> _PROBLEM DESCRIPTION_
Can you output the data below verbatim, starting at the line containing "Task: Click the 广告与服务 compass icon" and ending at the line containing "Open the Selecionar", with both of those lines included and nothing else?

— Begin —

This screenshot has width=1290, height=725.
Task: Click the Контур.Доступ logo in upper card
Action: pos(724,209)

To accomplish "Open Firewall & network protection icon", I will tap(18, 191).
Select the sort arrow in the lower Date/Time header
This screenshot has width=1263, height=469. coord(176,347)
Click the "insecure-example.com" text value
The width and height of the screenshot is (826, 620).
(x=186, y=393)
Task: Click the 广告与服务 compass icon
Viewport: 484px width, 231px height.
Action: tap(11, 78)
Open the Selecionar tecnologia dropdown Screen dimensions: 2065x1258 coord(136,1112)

— End —
— Begin —

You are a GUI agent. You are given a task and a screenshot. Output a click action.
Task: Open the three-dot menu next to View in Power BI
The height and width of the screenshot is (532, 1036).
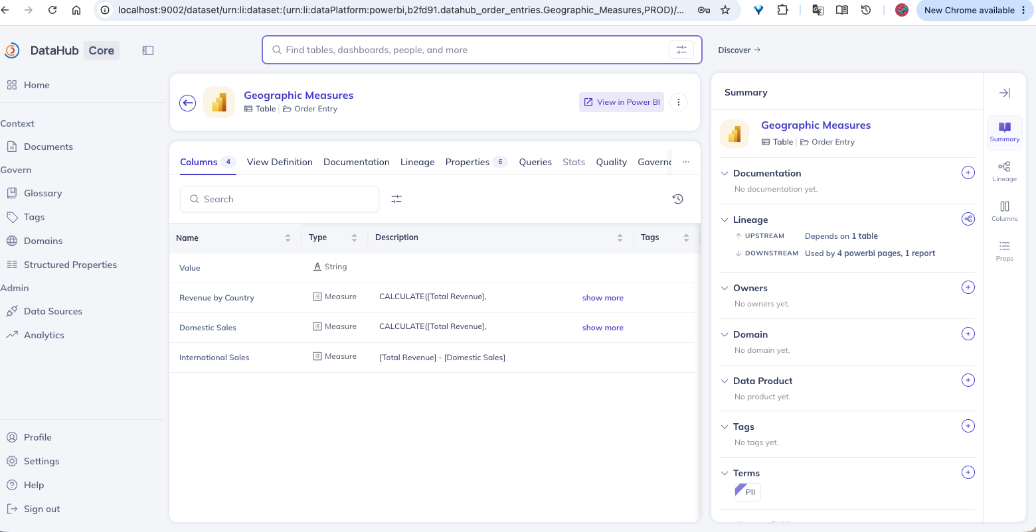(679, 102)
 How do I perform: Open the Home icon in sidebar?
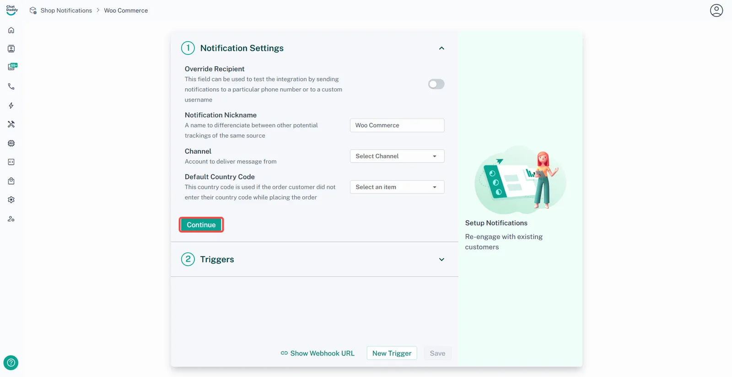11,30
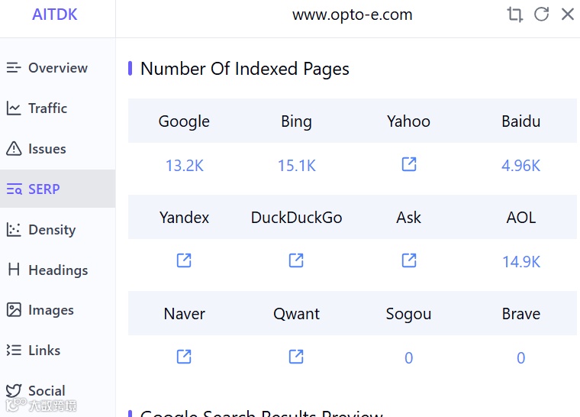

— End —

> _ANSWER TO THIS PROBLEM_
Task: Click the 广告与服务 compass icon
Viewport: 484px width, 231px height.
Action: tap(11, 78)
Open the Selecionar tecnologia dropdown Screen dimensions: 2065x1258 coord(136,1112)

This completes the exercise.